Suddenly, her wrists were free, and the tension that released felt like a flood in her arms and wrists. She was able to move her hands around to her front, and she began massaging them, working the blood back into her fingertips and trying to shake away the pins and needles feeling that came rushing in. "My thanks," she said, allowing her relief to carry on her voice. "Now what do we do?"
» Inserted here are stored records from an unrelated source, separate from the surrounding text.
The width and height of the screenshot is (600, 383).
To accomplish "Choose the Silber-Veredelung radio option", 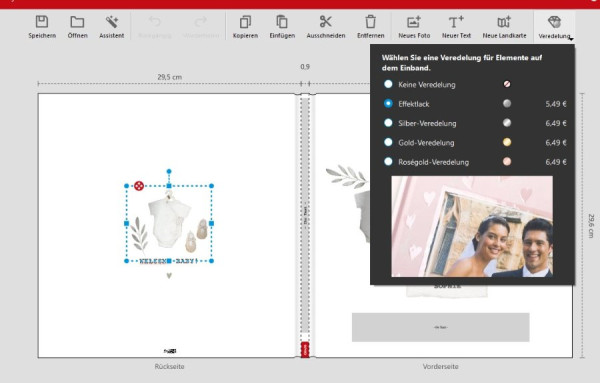I will pos(388,123).
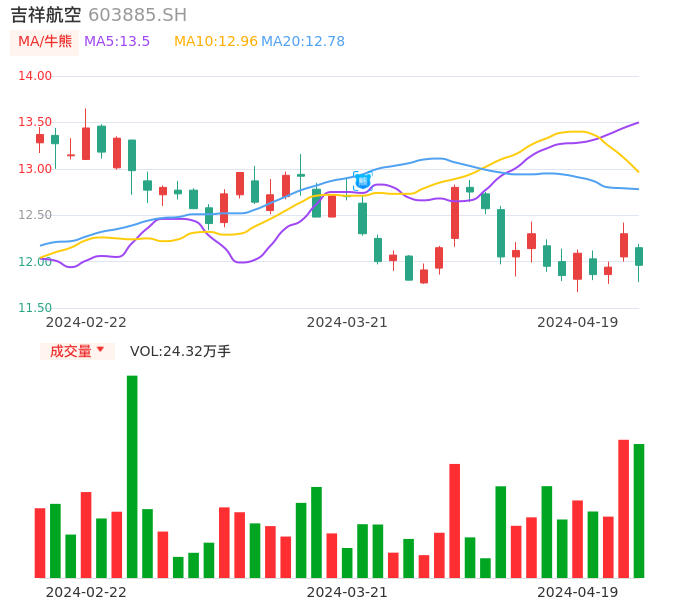Toggle the MA20:12.78 moving average label
686x606 pixels.
click(x=303, y=42)
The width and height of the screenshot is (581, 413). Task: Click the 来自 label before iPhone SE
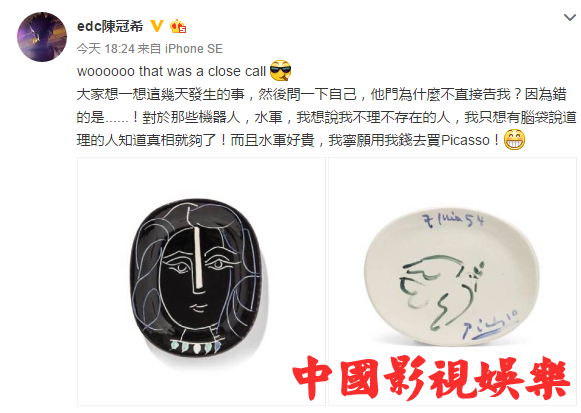149,49
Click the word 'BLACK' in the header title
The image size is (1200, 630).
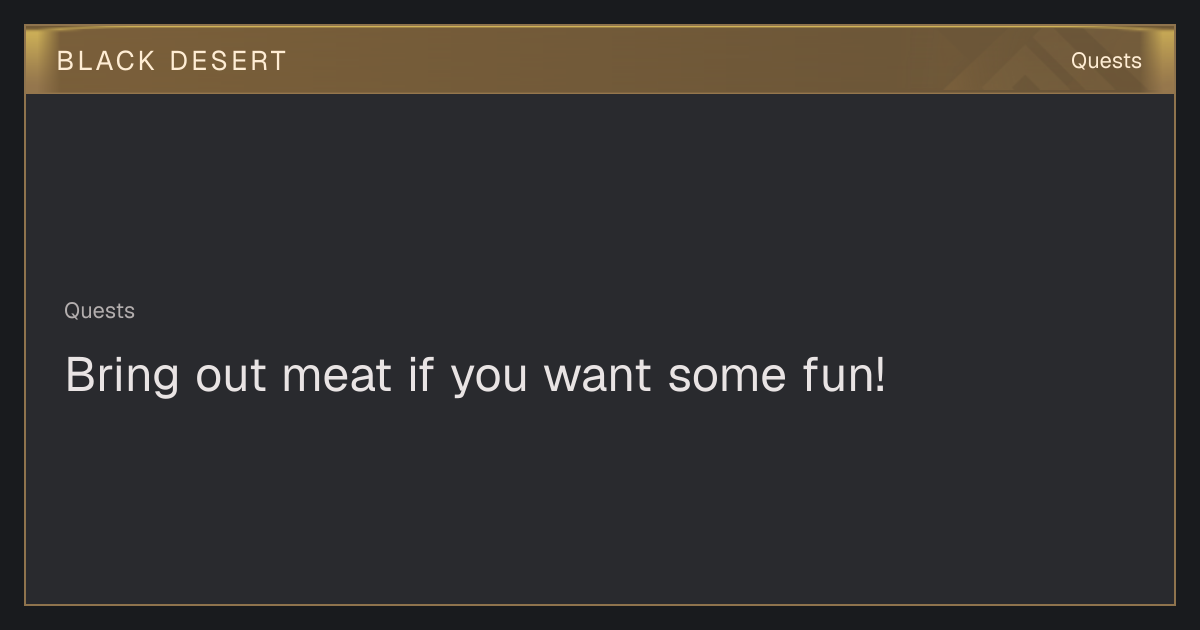coord(106,61)
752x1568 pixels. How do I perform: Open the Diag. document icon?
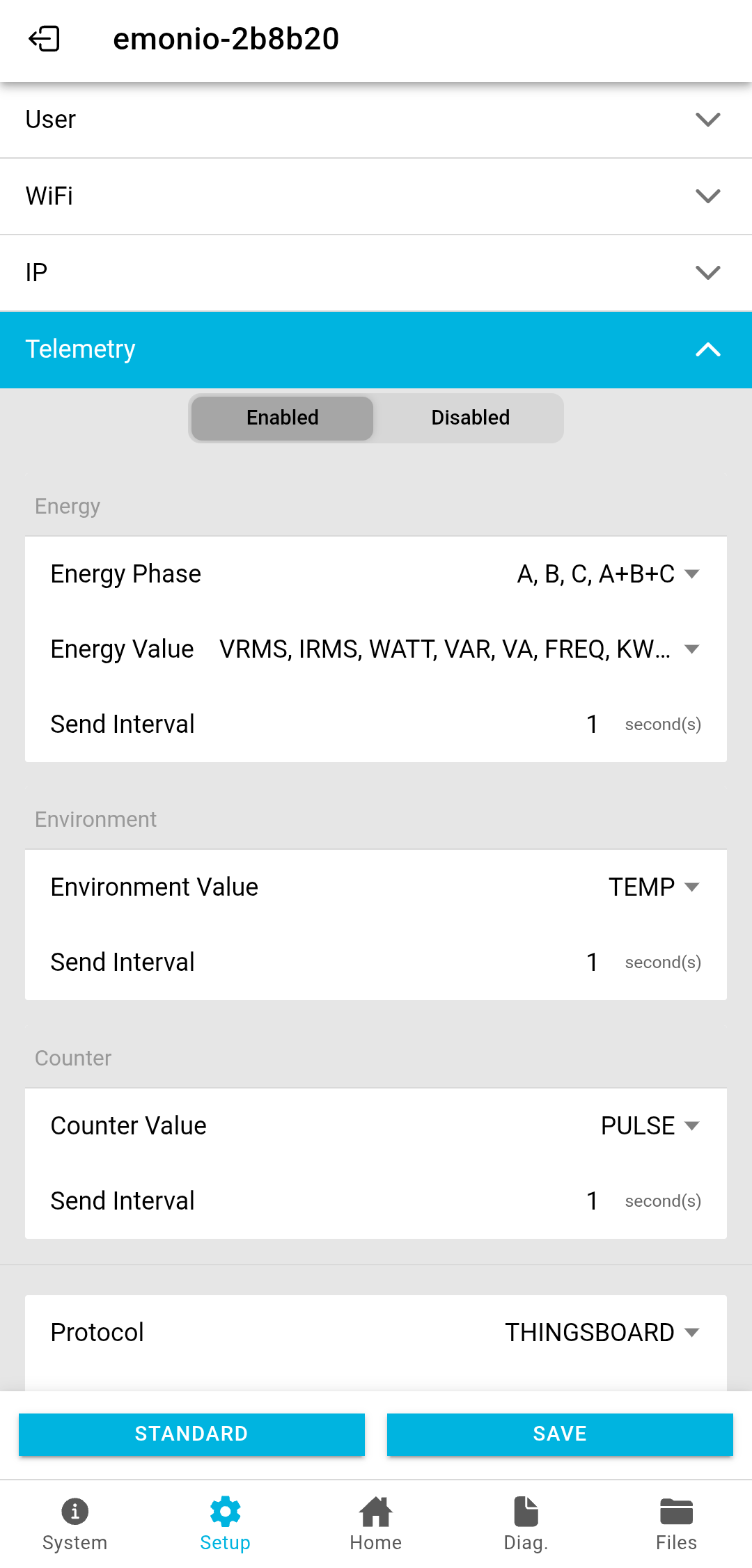pyautogui.click(x=526, y=1511)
Her guard was down; that was the only reason she could give herself for what happened next. She was so certain that the person thrown into the room with her had been sent to rescue her, and had released her hands in order to help her, that it didn't occur to her that something else could be afoot. That was why she didn't notice, until it was too late, that the voice that whispered to her didn't sound like someone who had been sobbing; that the person's breath came back to them far too easily for one who had been panting heavily upon landing in the room; that the person had been able to find her in the room, in the pitch black, when she'd only spoken once. There hadn't even been the slightest hint of confusion around where she might be - the voice had simply gone from sniffling somewhere in front of her to whispering next to her ear in the blink of an eye. But by the time she noticed all of this, it was too late.

Five minutes after throwing him into the room, his employers came back with a dark lantern to see what progress he'd made. His face stood in sharp contrast against the woman's dark blue dress, as he carried her over his shoulder and out of the room. "Well?"

"She won't be a problem anymore," he replied, and his voice was clear and high with no trace of accent or tears. He was a professional, after all, and emotion was weakness in his line of work. "I'll take her back out to the road, make sure the constables find her and report her incident. I expect my fee to be waiting for me."

"Of course. We appreciate your work." The man with the lantern moved aside, and Mrs. McCormac's head bounced down the hall toward the door. The problem was solved in the end.